Written by: Laurie Craig, Karen McCullah Lutz, Kirsten Smith, Jennifer Heath, Michelle J. Wolff
Starring: Anne Hathaway, Hugh Dancy, Cary Elwes, Vivica A. Fox, Joanna Lumley
When a story gets retold many times throughout the years, adding a different spark to it can freshen it up in unexpected ways. Ella Enchanted attempts to do just that with its whimsical take on the story of Cinderella. While using a noble idea to make this one stand out, its premise falls apart far too easily in ways defeating the entire purpose of the story.
Unfortunately given the gift of obedience from a fairy, Ella of Frell (Anne Hathaway) physically must do everything she’s told no matter how silly the request. In her pursuit to find the fairy to take back this “gift,” Prince Charmont (Hugh Dancy) prepares for his coronation as king while his obviously evil uncle, Sir Edgar (Cary Elwes) plans for a way to keep his power.
Rewatching this film for my review came with the challenge of nostalgia getting in the way of some semblance of objectivity. However, experiencing the lack of quality displayed in this shocked me to believe how much I enjoyed this film growing up. Ella Enchanted has plenty to be attractive as a story for young children as it brings the story of a classic princess tale and mixes some modernity into it along with the integration of some popular music. A supposed fresh tale of this beloved story. I could go along with it if not for the rule placed upon the narrative of Ella being forced to do anything someone says as she’s cursed with obedience. This means if someone tells her to jump off a bridge, her body will forcibly do that. We can certainly see how this can be abused.
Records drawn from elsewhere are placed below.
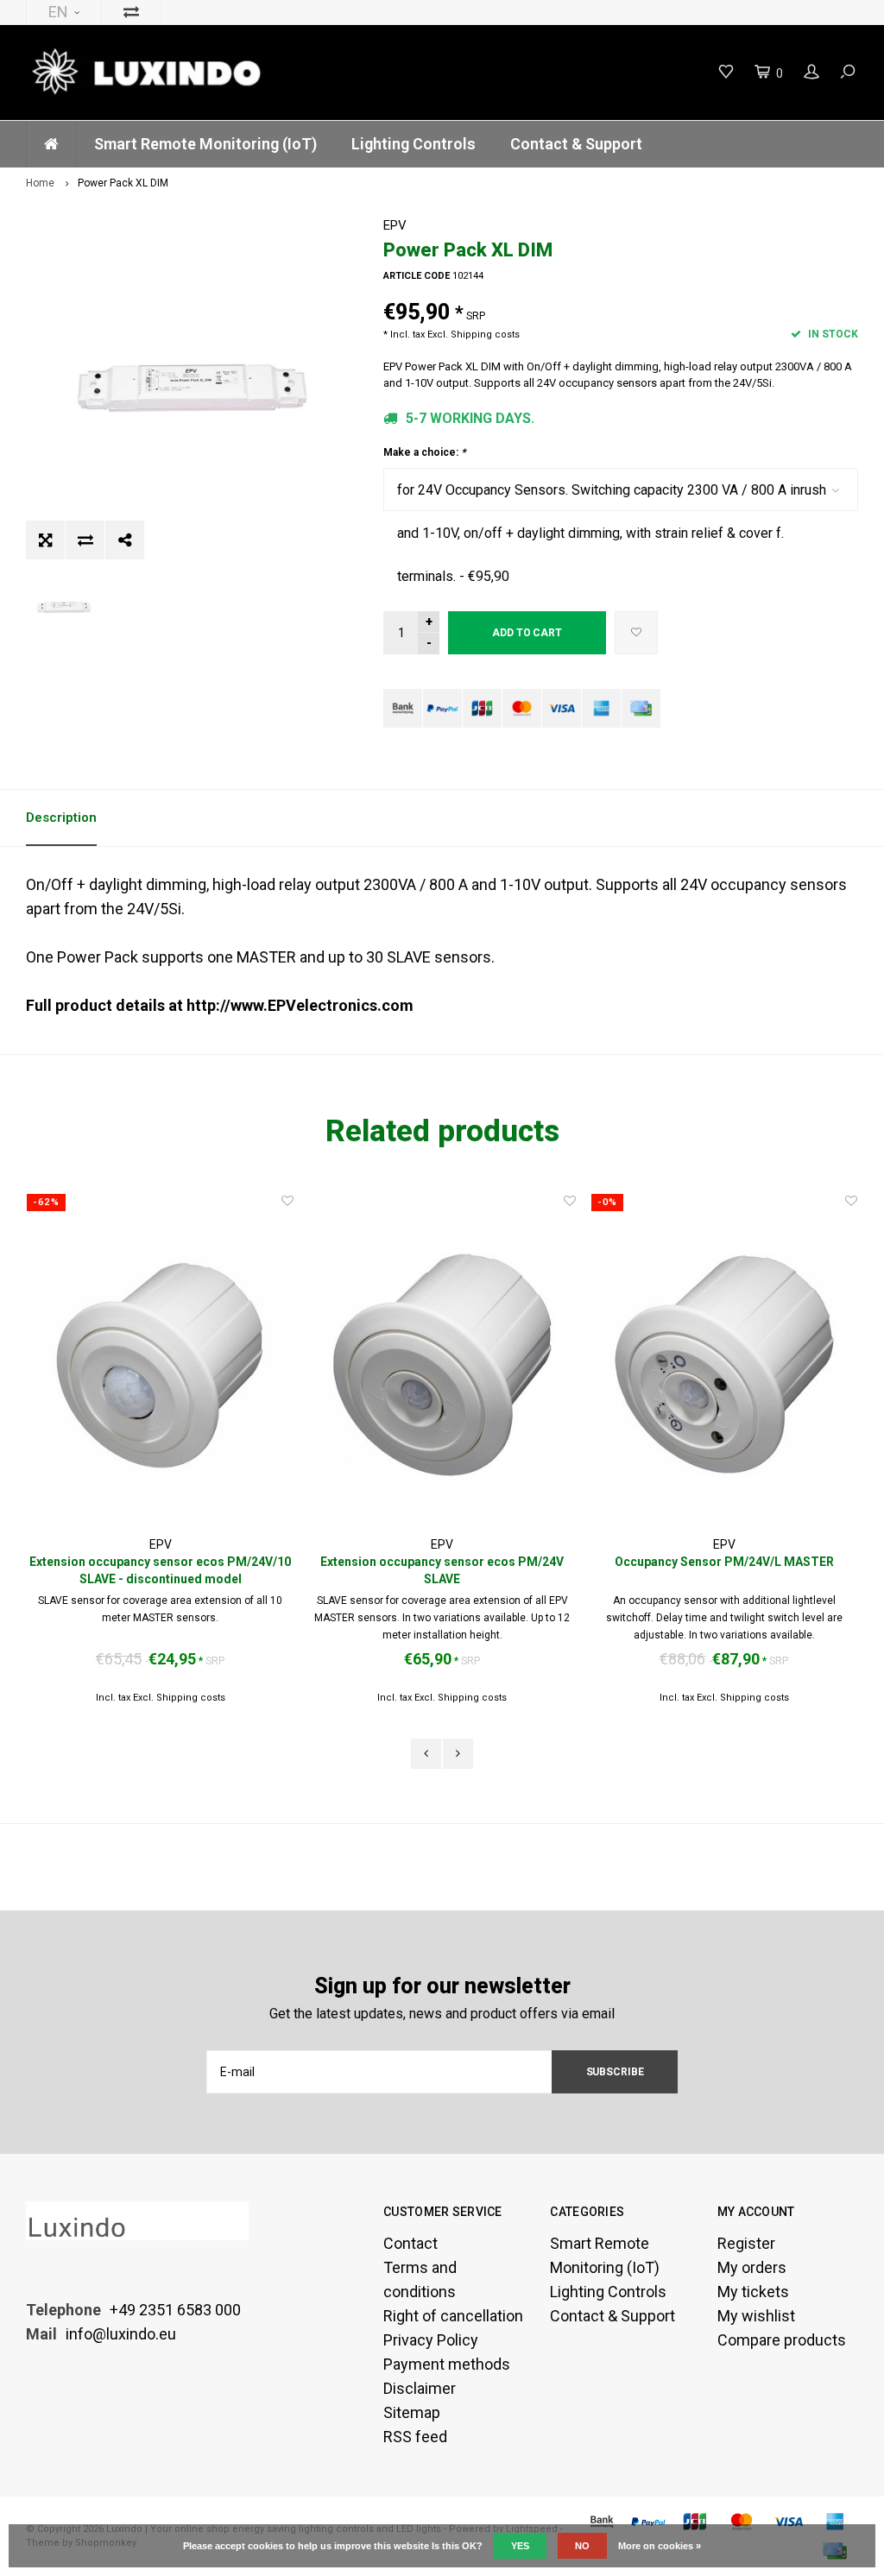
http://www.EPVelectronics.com (300, 1005)
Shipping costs (485, 334)
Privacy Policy (430, 2340)
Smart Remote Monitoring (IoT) (205, 144)
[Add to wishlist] (636, 632)
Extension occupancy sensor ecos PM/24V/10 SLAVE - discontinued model (160, 1570)
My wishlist (756, 2316)
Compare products (781, 2340)
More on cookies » (659, 2546)
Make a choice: (424, 452)
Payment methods (446, 2364)
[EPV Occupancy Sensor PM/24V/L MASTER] (724, 1363)
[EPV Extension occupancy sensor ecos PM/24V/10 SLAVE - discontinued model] (160, 1363)
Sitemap (411, 2412)
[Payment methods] (402, 708)
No (582, 2546)
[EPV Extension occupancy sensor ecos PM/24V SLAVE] (442, 1363)
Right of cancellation (453, 2316)
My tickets (753, 2291)
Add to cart (527, 633)
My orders (751, 2267)
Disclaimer (419, 2388)
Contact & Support (576, 144)
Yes (520, 2546)
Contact (410, 2243)
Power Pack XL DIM (123, 183)
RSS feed (415, 2437)
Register (746, 2243)
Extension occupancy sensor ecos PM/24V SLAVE (442, 1570)
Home (40, 183)
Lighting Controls (413, 144)
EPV (395, 225)
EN (58, 12)
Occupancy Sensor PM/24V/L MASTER (724, 1562)
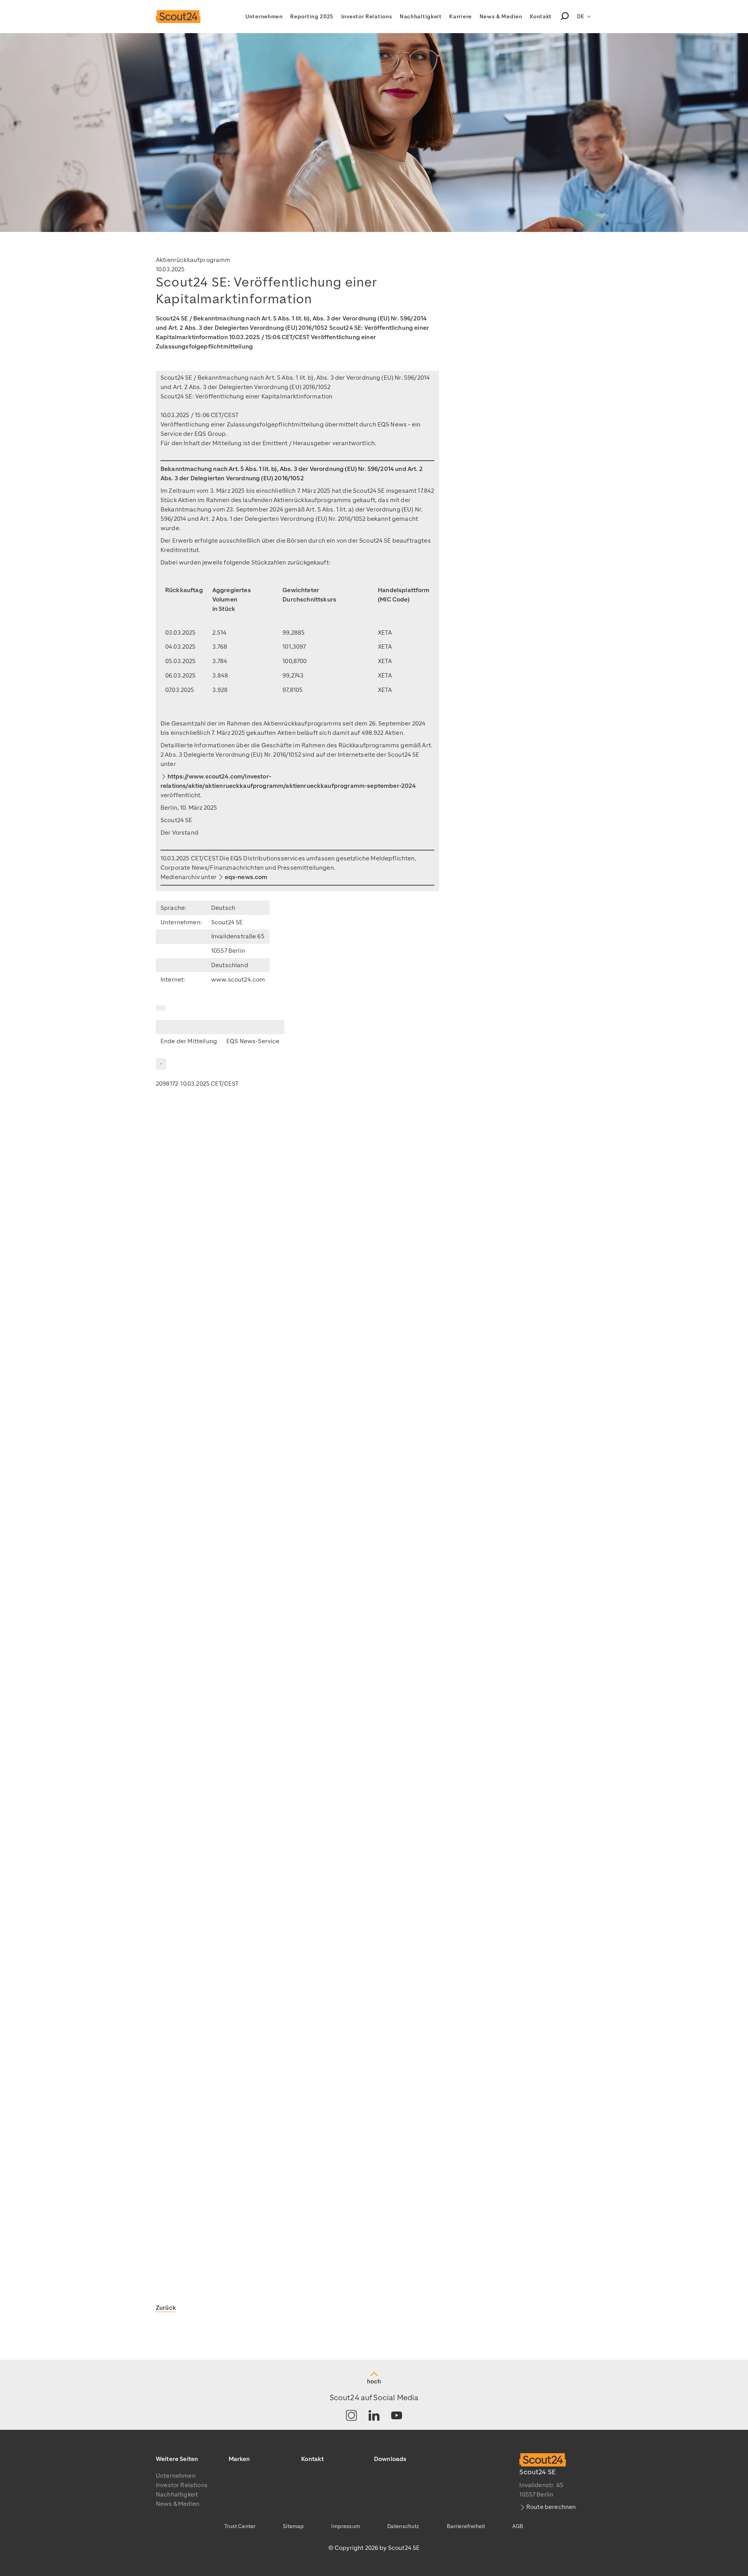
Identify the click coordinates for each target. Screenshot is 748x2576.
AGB (517, 2526)
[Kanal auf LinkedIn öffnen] (374, 2416)
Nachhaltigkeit (421, 16)
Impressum (345, 2526)
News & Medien (501, 16)
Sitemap (293, 2526)
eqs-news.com (246, 877)
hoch (374, 2381)
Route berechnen (551, 2507)
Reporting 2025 (311, 16)
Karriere (460, 16)
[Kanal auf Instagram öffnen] (351, 2416)
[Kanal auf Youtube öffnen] (396, 2416)
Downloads (390, 2459)
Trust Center (240, 2526)
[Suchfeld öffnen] (565, 16)
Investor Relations (366, 16)
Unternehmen (264, 16)
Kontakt (541, 16)
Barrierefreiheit (466, 2526)
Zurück (166, 2308)
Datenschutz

On its best day, this film can be seen as a good fable on consent, which is appreciated, especially with the lack of education on this concept. However, as a narrative device it twists itself around in so many directions where by the end, the point of the curse loses all meaning. This could have been so much better if they ran with all the cookiness this story had to offer but this curse takes far too much of the narrative that it ultimately weighs down dramatically. As it follows the story of Cinderella, Ella loses her loving mother. Commanding Ella to never tell anyone about this curse because others will abuse it becomes one of the final words they share. Due to the curse, throughout the entire film, she cannot tell anyone why exactly she must do everything she’s told to do. A wish by a caring mother, which only becomes a huge detriment to her daughter seeing as even someone as unintelligent as one of the evil stepsisters, Hattie (Lucy Punch) figures this out within days of meeting Ella.
This leaves Ella ripe to be taken advantage of without having the ability to share with others what this curse does. Now, plot holes in stories should not be the ultimate arbiter of quality but when a premise contains so many flaws to the point where none of it makes sense, the meteor-sized plot hole needs to be addressed. With Ella’s mother giving this command that essentially can never be broken, as proven by the film, this puts the protagonist in the position to be helped by others who already know about the curse. This is where Mandy (Minnie Driver) comes in. Serving as a platonic(?) friend of Ella’s mother, she witnesses the curse being placed on Ella and the power it has over her. Seeing as the mother can give her a perpetual command she must follow, it seems quite obvious Mandy could do the same in order to protect her. Perhaps “Hey Ella, when people tell you to do things, only do them if you want to.” A command that would essentially override every other command she receives. That’s the plot hole that ultimately ends the story and would have landed better with the consent idea they wanted to touch on. However, the movie wanted to be a movie so we got this nonsense.
One of the more fun aspects Ella Enchanted brings comes from the inclusion of plenty of mythical creatures like ogres, giants, and elves. These creatures fall under the tyranny of Sir Edgar, essentially serving as slaves, which does not entirely work seeing as nothing gets established as to why humans have power over these creatures. With the simple ease two giants have in helping ram through the kingdom, I’m sure a whole colony of them can fend off the practically worthless human soldiers. Regardless, they serve as a vehicle to display the discrimination taking place in the kingdom and ultimately showing Prince Charmont the corruption being done by his uncle and how he needs to step up. It ultimately becomes about him listening to the people he rules over even if it never gets established why they need to follow what these puny humans say.
The cute modernization of this story certainly becomes the crux of what wins many over with this story as it contains some fun gags. One being the man-powered escalator and the idea of Prince Charmont being a celebrity with young women much like Harry styles where he would be ferociously chased. The inclusion of songs by Elton John, Queen, and other famous artists fit seemingly into the story and ultimately dominated much of my impression of this movie when growing up. It certainly makes for some fun sequences in the film. However, all of this falls as very minor positives as compared to the overall narrative failure of this story.
While ambitious in some respects, Ella Enchanted simply does not hold up by any means when looked at with even the simplest of critical lenses. It takes some interesting swings and has a charming couple at the center of it portrayed by Anne Hathaway and Hugh Dancy. It still spends far too much time with a curse that constantly contradicts itself and only works when narratively convenient for the story. A film I’m glad I revisited as an adult to give me a fresh perspective on its tragic faults.